L'enquête de Rabobank réserve des surprises

BRUXELLES Les banquiers virtuels continuent à rapporter plus d'argent réel. Selon l'enquête de Rabobank.be, en 2008, l'épargnant belge a obtenu davantage en plaçant son épargne auprès des banques sur Internet qu'en la confiant à des banquiers traditionnels.

Comme les autres années, Rabobank a examiné trois cas de figure. Le premier vise l'argent dormant, c'est-à-dire celui qui était déjà en compte au 1er janvier et qui y est resté pendant toute l'année. La deuxième hypothèse est celle de l'argent que l'on dépose le 1er janvier sur un compte d'épargne auquel on ne touche plus pendant tout le reste de l'année : c'est l'argent frais.

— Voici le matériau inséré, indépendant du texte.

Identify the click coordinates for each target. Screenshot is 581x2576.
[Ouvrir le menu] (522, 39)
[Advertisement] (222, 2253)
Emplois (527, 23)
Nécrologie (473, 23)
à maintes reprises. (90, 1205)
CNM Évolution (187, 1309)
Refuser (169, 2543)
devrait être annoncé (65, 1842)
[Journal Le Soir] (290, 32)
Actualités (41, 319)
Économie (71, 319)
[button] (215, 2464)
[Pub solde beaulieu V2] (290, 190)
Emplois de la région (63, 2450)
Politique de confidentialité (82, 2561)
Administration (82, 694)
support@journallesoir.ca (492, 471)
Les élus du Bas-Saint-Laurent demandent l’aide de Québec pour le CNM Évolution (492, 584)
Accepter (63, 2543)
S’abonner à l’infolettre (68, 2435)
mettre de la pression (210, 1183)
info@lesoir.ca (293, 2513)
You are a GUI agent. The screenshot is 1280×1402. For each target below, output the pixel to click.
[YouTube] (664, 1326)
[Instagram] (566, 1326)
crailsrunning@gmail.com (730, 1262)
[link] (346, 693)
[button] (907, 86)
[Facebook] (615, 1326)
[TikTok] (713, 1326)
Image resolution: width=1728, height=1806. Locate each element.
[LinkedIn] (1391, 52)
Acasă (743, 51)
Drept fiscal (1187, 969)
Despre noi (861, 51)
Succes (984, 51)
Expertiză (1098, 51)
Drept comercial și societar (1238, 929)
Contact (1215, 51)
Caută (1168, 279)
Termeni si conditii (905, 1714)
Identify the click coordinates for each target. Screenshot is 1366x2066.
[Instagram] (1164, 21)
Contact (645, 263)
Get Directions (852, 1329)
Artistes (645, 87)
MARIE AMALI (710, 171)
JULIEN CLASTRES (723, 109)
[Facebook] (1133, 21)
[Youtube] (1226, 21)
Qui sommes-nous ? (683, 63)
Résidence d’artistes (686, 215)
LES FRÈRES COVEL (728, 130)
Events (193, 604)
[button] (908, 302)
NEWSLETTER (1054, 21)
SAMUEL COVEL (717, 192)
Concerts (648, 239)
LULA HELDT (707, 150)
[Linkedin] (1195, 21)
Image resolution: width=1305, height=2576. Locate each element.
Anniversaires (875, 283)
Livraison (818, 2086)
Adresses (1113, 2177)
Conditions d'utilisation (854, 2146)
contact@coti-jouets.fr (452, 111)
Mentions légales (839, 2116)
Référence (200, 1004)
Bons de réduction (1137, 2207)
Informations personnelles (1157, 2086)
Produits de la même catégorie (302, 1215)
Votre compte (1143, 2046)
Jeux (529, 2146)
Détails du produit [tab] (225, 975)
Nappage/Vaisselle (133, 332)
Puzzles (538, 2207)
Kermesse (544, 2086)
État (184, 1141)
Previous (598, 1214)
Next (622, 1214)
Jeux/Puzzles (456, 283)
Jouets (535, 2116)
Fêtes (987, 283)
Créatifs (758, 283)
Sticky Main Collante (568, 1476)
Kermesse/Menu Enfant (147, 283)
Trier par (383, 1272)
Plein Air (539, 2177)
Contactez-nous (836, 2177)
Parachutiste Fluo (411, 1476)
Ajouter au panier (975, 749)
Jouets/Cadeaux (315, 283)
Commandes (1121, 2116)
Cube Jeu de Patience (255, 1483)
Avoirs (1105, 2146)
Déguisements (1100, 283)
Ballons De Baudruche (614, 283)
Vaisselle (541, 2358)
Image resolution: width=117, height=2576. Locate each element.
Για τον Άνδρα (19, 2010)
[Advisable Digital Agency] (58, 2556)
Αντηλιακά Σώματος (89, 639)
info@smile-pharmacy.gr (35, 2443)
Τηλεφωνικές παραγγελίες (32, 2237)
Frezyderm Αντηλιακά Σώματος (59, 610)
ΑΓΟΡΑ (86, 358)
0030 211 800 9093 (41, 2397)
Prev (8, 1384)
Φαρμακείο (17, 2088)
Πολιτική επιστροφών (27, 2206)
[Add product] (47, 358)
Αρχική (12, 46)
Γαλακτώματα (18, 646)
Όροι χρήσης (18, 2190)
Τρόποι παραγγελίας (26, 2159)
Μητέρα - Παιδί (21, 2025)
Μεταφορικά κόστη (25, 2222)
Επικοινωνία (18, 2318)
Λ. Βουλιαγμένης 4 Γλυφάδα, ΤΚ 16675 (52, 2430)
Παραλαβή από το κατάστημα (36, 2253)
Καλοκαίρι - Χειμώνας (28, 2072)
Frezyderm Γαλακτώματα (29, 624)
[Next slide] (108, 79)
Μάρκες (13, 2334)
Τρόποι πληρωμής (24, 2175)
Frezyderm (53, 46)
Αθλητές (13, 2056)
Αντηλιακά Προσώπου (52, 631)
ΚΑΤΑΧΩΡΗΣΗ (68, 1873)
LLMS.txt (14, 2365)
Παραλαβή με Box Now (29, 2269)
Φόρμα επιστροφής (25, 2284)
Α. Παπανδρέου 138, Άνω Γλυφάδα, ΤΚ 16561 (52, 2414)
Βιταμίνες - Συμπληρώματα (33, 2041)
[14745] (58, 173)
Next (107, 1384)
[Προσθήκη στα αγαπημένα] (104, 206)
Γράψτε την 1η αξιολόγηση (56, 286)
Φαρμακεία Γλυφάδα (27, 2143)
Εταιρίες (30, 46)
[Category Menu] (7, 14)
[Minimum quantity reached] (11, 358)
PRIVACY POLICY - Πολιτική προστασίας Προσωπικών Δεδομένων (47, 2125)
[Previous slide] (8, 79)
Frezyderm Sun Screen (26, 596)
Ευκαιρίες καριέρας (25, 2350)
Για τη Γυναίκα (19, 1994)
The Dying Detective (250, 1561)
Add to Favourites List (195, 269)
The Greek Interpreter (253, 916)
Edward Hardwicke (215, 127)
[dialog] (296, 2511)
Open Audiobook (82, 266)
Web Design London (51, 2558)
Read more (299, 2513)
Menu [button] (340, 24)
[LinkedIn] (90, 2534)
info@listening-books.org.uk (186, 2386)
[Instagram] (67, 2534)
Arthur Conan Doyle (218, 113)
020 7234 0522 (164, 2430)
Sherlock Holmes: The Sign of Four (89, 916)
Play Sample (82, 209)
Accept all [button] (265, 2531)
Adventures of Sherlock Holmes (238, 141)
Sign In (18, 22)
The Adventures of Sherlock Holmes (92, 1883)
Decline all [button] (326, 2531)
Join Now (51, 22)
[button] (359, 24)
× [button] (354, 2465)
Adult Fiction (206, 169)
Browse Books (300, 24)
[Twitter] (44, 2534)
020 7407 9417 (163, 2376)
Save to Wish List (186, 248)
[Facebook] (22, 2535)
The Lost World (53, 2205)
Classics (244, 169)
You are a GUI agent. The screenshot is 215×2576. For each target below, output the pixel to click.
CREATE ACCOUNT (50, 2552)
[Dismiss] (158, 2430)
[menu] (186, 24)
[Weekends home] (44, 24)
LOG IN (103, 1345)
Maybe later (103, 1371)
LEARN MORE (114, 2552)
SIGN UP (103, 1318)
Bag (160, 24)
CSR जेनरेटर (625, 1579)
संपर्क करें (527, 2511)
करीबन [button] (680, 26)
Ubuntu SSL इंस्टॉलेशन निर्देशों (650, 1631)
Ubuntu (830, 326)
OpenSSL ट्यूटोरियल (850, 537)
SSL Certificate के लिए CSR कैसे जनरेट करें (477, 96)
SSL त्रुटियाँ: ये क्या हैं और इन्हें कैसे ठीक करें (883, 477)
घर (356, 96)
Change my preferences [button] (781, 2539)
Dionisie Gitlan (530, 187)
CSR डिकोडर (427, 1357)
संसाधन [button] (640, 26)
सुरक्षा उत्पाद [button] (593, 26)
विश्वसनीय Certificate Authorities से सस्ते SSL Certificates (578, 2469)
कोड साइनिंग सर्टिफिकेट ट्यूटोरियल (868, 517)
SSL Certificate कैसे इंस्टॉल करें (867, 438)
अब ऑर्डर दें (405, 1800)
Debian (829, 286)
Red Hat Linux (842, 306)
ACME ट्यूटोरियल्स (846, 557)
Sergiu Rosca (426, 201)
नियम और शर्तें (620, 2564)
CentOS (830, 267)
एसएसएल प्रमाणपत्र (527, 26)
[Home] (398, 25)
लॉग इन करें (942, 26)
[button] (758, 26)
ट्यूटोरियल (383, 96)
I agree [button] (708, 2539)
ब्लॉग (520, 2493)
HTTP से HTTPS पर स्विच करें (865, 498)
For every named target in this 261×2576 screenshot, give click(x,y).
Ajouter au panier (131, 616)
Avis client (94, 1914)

Enfin, le troisième scénario consiste à déposer de l'argent temporairement, à savoir d'avril à juin, puis d'octobre à décembre : on parle d'argent actif.

Résultat des courses : quel que soit le type de placement effectué, ce sont les clients des banques en ligne qui percevront proportionnellement le plus d'intérêts. Mais il faut souligner quelques particularités qui expliquent les résultats de cette étude. Premièrement, certains comptes d'épargne ne sont pas repris dans l'enquête, pour la simple raison qu'ils n'existent pas depuis assez longtemps.

Or, parmi ces offres récentes, on trouve les comptes en ligne lancés par les banques traditionnelles à la mi-2008. À l'époque, les grandes banques, inquiètes de voir leurs épargnants filer vers la concurrence, s'étaient progressivement alignées sur ces conditions alléchantes.

ING avait frappé la première, en lançant, début juin, son compte Lion Deposit, accessible uniquement par Internet et offrant 4 % de taux de base et 0,01 % de prime de fidélité.

Le 30 juin, Dexia l'avait imitée partiellement en proposant un compte en ligne assorti d'un taux de base de 4 % pour les montants à partir de 20.000 €.

Au tout début du mois de juillet, KBC avait réagi à son tour en relevant le taux de base de tous ses comptes d'épargne à 4 %. Enfin, une semaine plus tard, Fortis avait annoncé le lancement d'un compte d'épargne sur Internet, avec un taux de base de 4 % et une prime de fidélité de 0,5 %.

Tous ces comptes ne sont donc pas pris en compte dans l'étude, ce qui explique la position des grandes banques.